The Washington Post just cited satirical site ClickHole in a real news report

Maybe the best news you’ll read this week. 

By Media Mole

In what can only be described as a glorious fuck up, the Washington Post has published an article quoting the globally renowned satirical website ClickHole, part of the Onion News Network. For those who are somehow not already aware, ClickHole launched in 2014 as the Onion’s parody of clickbait websites, such as BuzzFeed and Upworthy, creating fake sensationalised news, quizzes, and op-ed pieces. The Onion, if you’re even less aware, is probably the world’s most famous satirical news outlet.

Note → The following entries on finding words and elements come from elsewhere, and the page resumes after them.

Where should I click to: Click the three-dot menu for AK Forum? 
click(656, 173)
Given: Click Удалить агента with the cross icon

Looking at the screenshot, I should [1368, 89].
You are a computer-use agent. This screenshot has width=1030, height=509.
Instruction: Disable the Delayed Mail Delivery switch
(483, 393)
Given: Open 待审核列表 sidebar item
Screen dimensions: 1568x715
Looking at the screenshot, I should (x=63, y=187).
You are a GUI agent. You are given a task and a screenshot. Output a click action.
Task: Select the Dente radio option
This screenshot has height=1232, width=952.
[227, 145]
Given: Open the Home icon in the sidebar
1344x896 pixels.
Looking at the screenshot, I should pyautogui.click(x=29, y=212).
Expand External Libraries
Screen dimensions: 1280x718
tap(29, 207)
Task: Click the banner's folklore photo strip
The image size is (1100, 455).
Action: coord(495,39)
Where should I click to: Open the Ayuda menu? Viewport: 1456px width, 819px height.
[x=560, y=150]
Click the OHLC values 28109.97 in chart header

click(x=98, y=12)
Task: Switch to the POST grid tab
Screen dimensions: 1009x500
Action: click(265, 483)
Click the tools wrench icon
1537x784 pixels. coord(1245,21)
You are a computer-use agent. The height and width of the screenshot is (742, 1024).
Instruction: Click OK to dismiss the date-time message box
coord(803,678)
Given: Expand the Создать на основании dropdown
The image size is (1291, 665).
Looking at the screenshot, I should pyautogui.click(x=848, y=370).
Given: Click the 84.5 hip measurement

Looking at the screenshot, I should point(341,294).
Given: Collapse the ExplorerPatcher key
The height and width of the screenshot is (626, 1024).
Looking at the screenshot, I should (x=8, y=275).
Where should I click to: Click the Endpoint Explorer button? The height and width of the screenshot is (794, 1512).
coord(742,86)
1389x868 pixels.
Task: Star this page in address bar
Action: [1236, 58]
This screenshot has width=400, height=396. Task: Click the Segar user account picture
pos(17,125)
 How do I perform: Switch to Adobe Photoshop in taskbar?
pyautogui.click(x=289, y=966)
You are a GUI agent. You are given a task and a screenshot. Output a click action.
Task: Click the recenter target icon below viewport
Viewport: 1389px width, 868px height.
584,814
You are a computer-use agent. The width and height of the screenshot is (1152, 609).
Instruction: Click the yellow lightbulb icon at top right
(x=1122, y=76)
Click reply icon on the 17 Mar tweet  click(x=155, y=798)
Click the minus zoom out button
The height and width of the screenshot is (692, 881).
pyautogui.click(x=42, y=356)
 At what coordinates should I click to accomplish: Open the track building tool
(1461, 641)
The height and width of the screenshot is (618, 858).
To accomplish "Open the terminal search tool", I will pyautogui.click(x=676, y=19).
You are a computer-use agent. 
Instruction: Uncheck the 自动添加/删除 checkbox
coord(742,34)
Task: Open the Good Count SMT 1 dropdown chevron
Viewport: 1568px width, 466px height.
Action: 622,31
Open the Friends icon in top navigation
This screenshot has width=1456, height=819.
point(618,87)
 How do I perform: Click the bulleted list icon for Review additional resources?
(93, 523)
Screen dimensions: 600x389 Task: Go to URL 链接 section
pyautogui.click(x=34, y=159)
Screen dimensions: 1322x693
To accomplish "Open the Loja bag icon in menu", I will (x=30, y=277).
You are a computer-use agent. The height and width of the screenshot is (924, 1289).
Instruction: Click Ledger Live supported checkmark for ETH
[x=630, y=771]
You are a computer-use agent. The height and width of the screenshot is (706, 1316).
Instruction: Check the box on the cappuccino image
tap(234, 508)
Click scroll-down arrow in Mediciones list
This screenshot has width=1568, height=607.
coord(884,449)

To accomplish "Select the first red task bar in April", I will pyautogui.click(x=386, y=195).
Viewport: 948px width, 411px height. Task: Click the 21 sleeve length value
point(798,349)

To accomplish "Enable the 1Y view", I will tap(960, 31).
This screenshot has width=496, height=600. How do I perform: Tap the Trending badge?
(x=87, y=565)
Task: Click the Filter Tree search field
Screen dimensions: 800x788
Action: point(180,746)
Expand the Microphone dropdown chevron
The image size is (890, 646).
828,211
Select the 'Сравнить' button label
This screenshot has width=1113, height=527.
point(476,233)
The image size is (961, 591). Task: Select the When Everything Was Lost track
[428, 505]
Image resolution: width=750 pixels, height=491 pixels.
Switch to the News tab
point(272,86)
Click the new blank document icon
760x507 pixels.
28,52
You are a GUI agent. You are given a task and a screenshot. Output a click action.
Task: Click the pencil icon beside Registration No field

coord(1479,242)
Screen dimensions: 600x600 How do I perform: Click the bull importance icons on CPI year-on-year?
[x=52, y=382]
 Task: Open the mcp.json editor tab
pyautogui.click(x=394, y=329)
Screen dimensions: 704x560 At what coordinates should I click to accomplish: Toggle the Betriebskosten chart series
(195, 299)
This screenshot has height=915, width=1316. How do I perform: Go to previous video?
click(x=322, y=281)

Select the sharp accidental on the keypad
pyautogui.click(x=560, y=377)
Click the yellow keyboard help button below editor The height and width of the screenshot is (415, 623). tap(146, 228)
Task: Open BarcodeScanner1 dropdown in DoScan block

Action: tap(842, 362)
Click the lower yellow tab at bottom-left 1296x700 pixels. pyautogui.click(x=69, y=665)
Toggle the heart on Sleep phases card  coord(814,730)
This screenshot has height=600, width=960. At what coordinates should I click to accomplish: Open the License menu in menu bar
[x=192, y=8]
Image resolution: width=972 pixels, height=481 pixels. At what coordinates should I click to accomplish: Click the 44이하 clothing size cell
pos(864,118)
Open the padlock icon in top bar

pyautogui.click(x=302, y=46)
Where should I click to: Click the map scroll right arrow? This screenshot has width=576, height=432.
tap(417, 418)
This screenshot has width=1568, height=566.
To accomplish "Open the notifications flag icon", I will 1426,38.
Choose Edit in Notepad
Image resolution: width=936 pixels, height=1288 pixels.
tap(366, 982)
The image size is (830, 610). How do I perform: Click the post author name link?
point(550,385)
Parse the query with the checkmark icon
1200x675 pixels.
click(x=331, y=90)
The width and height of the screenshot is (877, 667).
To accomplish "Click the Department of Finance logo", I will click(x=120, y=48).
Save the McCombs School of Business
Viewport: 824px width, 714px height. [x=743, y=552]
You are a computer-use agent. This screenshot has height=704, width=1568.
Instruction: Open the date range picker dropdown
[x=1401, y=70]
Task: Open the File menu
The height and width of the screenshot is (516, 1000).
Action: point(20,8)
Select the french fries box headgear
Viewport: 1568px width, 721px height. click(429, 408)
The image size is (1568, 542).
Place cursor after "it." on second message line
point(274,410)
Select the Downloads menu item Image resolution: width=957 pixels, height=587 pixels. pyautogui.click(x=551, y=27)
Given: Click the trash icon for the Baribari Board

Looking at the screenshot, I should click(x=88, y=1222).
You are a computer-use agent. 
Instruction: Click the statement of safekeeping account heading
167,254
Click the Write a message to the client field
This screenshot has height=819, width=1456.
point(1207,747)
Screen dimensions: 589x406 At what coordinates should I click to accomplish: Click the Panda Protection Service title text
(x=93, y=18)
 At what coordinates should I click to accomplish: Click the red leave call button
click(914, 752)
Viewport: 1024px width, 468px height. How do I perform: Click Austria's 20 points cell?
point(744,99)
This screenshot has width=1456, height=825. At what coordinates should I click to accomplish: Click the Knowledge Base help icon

Writing about the British Twitter campaign to get Green Day’s “American Idiot” to the top of the chart ahead of Trump’s arrival, Morning Mix reporter for the Post Meagan Flynn made this wonderful mistake:

Citing a fake op-ed by Green Day frontman Billie Joe Armstrong published on ClickHole, Flynn writes, “But despite the ubiquity, Armstrong waited 13 years to reveal – in an article he wrote for Clickhole.com – that the ‘American Idiot’ was President George W. Bush.”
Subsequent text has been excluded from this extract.